Thomas Robert Laughlin Jr. est né à Milwaukee le 10 août 1931, l'un des trois enfants de Thomas et Margaret Laughlin. Il a décrit les antécédents professionnels de son père, en tant que comptable, comme quelque peu peu fiables et sa petite enfance comme instable. Il a joué au football à l'Université Marquette et à l'Université du Dakota du Sud, où il a rencontré Mme Taylor, qui a grandi dans une réserve et a inspiré son intérêt pour les affaires indiennes.

Elle lui survit. Outre sa fille Teresa, il laisse également dans le deuil un fils, Frank; une autre fille, Chris Harrington ; et cinq petits-enfants.

M. Laughlin a suivi Billy Jack avec The Trial of Billy Jack en 1974 et, en 1977, avec Billy Jack Goes to Washington, qui n'est jamais sorti en salles.

Tous les films traitent de problèmes d'actualité – écologie, guerre, pacifisme, fossé des générations, contrôle des armes à feu, corruption policière, toxicomanie, occultisme, mauvais traitements infligés aux minorités – avec une clarté brutale incarnée par la scène I just go berserk dans Billy Jack, qui est devenu un favori culte.

Dans cette scène, un groupe d'étudiants indiens est saupoudré de farine par un groupe d'intimidateurs racistes dans un magasin de crème glacée.
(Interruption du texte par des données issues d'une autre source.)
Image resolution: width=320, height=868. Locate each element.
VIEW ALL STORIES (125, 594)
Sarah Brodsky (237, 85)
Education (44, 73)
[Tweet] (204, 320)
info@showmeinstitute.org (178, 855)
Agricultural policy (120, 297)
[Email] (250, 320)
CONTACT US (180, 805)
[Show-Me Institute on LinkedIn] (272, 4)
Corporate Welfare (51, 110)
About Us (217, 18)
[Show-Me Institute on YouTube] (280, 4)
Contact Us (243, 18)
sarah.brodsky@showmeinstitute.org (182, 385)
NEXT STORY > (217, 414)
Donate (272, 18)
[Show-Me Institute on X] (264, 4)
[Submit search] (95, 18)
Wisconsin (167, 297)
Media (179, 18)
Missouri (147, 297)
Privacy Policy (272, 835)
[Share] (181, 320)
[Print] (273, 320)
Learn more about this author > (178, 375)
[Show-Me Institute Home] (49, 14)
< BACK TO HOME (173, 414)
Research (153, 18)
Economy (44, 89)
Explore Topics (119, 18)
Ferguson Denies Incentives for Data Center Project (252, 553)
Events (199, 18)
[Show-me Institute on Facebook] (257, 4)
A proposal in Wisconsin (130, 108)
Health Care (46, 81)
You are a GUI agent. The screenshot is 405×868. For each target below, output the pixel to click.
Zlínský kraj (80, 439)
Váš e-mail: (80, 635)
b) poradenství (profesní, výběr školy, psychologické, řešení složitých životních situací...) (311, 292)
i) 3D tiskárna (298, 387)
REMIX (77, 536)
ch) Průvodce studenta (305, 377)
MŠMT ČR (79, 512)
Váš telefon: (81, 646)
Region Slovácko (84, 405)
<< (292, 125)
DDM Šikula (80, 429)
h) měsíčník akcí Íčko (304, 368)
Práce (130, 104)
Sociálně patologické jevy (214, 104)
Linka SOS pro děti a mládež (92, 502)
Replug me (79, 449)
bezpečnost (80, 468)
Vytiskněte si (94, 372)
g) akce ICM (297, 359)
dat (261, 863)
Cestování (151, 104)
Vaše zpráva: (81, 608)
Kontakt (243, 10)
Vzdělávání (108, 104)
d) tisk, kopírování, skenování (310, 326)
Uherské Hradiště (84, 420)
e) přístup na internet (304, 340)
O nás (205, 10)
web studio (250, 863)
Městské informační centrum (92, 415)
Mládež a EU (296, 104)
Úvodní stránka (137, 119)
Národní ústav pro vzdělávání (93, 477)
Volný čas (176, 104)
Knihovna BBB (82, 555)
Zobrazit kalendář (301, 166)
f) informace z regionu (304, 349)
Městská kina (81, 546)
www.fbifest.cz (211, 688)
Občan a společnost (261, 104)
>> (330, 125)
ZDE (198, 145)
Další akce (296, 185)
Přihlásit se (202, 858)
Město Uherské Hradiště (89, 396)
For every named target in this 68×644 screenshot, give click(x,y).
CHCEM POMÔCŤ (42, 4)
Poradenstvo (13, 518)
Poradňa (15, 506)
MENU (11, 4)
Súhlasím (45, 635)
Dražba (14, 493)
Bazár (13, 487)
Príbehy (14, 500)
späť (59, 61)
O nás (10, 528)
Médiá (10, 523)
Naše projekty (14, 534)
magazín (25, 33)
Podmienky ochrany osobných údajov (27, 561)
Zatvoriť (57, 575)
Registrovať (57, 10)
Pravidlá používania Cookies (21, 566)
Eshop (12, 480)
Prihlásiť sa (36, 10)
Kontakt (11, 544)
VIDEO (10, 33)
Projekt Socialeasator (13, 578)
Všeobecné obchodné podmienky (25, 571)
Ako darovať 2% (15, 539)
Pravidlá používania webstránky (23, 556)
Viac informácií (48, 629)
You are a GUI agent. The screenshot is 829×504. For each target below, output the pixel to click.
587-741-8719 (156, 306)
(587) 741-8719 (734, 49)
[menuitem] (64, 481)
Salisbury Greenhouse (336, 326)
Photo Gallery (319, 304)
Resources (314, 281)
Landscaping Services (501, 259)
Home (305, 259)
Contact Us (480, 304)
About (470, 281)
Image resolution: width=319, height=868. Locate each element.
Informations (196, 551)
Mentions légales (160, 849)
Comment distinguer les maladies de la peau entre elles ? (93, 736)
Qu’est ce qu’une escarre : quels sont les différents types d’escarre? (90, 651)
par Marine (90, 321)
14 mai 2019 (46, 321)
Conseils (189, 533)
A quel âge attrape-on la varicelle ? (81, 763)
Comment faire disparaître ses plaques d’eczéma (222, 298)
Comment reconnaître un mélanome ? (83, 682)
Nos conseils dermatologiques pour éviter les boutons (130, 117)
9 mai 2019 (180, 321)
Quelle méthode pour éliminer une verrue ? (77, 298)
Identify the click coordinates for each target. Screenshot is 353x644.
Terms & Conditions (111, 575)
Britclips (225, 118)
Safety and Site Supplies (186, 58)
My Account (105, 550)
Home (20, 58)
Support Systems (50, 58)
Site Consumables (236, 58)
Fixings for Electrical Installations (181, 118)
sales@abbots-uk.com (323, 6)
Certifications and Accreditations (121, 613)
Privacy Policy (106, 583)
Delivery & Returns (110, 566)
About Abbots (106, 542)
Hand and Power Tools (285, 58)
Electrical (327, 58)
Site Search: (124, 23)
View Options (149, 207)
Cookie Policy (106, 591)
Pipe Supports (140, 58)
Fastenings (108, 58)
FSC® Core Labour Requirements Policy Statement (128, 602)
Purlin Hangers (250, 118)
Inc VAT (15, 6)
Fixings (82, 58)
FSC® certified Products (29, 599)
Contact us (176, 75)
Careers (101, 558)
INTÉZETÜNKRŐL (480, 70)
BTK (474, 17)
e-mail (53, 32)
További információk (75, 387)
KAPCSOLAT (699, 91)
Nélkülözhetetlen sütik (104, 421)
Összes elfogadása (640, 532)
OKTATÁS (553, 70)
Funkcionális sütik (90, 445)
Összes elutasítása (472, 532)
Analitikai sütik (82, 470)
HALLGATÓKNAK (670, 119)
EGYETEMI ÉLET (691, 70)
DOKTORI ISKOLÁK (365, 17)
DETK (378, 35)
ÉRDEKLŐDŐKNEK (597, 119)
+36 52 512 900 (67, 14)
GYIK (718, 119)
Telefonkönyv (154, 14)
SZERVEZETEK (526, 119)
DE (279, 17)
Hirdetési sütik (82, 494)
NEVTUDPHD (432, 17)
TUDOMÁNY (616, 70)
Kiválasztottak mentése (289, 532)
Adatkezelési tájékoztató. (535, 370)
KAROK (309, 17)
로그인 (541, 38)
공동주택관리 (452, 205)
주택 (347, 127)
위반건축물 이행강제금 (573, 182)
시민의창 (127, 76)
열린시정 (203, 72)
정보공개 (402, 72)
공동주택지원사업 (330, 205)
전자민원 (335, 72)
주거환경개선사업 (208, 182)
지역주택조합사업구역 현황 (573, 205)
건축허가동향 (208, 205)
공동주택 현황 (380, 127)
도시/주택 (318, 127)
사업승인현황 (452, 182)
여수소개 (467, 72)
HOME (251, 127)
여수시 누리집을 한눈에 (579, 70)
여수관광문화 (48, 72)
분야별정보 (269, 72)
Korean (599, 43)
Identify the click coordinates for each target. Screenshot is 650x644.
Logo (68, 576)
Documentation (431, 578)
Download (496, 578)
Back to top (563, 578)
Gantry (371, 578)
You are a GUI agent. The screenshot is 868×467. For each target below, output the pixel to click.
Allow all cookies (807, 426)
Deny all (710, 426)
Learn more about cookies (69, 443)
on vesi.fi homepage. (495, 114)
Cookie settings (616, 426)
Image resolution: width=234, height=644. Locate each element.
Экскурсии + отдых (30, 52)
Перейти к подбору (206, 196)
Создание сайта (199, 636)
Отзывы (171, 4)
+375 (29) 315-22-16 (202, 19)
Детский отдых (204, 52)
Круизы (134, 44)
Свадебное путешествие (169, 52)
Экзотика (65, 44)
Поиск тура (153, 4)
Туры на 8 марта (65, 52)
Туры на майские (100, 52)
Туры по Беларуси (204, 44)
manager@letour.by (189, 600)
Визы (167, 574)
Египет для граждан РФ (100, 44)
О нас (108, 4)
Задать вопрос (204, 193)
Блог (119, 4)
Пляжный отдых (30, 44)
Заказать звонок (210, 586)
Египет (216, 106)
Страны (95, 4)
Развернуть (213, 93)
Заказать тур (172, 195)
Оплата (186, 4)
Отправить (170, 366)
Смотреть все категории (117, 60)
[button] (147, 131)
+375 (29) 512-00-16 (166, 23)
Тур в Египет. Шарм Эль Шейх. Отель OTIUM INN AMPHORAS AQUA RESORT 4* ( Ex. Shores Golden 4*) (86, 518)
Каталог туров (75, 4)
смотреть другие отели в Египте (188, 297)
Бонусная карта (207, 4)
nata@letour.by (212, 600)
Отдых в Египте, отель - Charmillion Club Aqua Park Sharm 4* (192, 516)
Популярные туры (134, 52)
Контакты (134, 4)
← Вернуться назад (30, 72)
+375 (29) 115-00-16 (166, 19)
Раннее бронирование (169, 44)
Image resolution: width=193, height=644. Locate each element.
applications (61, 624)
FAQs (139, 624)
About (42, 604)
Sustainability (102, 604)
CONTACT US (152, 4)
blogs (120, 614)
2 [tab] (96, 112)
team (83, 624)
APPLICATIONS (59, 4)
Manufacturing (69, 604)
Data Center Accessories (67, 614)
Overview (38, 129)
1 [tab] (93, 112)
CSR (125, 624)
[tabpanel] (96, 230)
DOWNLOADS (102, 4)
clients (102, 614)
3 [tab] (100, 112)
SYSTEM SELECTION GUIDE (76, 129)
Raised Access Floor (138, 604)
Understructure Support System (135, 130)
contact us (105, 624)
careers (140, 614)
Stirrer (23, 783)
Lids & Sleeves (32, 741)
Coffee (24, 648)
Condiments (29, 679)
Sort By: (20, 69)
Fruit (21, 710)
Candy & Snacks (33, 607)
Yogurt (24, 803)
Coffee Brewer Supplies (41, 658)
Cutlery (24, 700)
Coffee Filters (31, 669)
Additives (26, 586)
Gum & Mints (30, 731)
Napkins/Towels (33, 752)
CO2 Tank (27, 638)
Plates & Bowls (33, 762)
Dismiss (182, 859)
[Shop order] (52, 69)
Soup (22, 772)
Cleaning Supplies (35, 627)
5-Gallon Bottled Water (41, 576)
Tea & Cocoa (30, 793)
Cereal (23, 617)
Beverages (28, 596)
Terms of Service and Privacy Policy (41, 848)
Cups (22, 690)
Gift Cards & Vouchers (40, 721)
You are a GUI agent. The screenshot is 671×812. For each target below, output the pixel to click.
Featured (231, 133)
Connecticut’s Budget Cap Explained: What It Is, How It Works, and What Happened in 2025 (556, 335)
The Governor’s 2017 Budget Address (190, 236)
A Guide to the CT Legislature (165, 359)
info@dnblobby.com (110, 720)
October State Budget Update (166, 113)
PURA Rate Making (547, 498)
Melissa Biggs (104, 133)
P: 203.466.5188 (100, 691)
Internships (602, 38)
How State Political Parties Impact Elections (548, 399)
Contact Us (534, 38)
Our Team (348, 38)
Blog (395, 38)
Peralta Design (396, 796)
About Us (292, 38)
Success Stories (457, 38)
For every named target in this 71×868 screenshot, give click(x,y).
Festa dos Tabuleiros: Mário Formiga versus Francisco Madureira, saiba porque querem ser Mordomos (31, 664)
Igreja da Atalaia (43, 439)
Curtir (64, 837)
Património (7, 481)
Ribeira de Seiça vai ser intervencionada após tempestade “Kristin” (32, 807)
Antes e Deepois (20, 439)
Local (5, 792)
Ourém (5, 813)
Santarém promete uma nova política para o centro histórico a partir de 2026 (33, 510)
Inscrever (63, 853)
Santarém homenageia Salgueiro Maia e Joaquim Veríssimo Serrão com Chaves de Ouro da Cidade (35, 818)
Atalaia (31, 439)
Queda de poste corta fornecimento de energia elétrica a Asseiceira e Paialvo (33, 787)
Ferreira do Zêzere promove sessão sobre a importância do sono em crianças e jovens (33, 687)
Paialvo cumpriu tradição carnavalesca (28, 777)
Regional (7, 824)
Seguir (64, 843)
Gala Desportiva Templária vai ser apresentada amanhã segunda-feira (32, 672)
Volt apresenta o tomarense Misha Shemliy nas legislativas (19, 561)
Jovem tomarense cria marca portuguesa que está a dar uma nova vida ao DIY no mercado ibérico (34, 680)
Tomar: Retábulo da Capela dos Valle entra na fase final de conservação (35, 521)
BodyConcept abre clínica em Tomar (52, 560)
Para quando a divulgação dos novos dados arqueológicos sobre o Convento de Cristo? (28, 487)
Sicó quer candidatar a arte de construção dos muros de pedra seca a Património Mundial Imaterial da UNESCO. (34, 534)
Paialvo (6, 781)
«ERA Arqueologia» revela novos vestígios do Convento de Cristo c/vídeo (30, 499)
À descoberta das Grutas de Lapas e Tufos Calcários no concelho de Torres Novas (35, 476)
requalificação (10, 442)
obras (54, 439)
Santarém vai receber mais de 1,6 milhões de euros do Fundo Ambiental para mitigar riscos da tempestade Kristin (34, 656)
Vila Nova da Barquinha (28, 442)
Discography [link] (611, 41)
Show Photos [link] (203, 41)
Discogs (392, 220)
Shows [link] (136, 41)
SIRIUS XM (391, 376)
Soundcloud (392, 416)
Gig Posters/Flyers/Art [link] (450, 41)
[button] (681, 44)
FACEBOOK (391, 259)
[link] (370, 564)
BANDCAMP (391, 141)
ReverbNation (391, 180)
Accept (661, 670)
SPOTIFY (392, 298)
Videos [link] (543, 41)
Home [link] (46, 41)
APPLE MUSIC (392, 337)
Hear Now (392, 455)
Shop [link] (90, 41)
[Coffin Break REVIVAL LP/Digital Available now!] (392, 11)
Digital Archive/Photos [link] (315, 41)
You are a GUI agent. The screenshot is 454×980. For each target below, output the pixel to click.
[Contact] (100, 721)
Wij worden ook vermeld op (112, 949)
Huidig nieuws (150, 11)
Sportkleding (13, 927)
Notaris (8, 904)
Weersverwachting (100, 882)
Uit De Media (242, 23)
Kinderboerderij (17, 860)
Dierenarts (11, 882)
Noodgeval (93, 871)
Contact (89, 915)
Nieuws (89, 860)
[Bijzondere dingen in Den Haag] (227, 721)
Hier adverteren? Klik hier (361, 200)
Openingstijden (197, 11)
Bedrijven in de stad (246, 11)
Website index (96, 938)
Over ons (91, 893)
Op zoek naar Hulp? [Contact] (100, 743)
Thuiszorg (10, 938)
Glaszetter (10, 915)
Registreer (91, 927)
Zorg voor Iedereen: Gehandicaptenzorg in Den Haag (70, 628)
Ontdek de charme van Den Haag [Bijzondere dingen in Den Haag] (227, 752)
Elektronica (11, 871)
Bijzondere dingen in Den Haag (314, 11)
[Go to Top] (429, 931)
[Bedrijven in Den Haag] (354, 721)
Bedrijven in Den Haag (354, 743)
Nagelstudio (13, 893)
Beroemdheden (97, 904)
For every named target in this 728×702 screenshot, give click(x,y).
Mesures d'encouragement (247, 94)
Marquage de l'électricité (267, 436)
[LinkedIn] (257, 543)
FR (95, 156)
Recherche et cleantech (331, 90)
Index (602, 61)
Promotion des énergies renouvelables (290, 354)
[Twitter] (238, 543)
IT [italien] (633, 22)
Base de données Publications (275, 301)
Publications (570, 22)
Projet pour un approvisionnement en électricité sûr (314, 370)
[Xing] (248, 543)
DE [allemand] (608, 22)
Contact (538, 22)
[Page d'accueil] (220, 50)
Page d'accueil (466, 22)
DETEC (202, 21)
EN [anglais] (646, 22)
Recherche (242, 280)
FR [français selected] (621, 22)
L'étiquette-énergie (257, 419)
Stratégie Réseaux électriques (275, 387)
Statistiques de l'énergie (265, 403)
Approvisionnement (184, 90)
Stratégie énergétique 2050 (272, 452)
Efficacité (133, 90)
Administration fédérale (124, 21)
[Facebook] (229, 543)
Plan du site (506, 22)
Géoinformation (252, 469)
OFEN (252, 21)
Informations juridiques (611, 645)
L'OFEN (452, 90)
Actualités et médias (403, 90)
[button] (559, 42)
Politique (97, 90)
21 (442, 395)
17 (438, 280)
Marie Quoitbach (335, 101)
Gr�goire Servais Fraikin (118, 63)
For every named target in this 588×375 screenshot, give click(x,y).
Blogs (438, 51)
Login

Billy Jack livre son soliloque avec ce qui commence comme une retenue froide mais devient bientôt une rage chauffée à blanc et bourrée de veines :

J'essaye vraiment, dit-il. Mais quand je vois cette fille d'un si bel esprit si dégradé, et ce garçon, que j'aime, vautré par ce singe ici, et cette petite fille, qui est si spéciale pour nous que nous l'appelons le petit cadeau de Dieu au soleil — et quand je pense au nombre d'années qu'elle va avoir à porter dans sa mémoire la sauvagerie de ce moment idiot de la vôtre, je - juste - allez - fou furieux !

Puis il bat les intimidateurs.

Teresa Laughlin a déclaré lors d'un entretien téléphonique que son père était une personne d'une grande aspiration spirituelle, un peu comme le personnage de Billy Jack.

La séparation entre le personnage de Billy Jack et mon père était très mince, a-t-elle dit, dans sa partie la plus épaisse.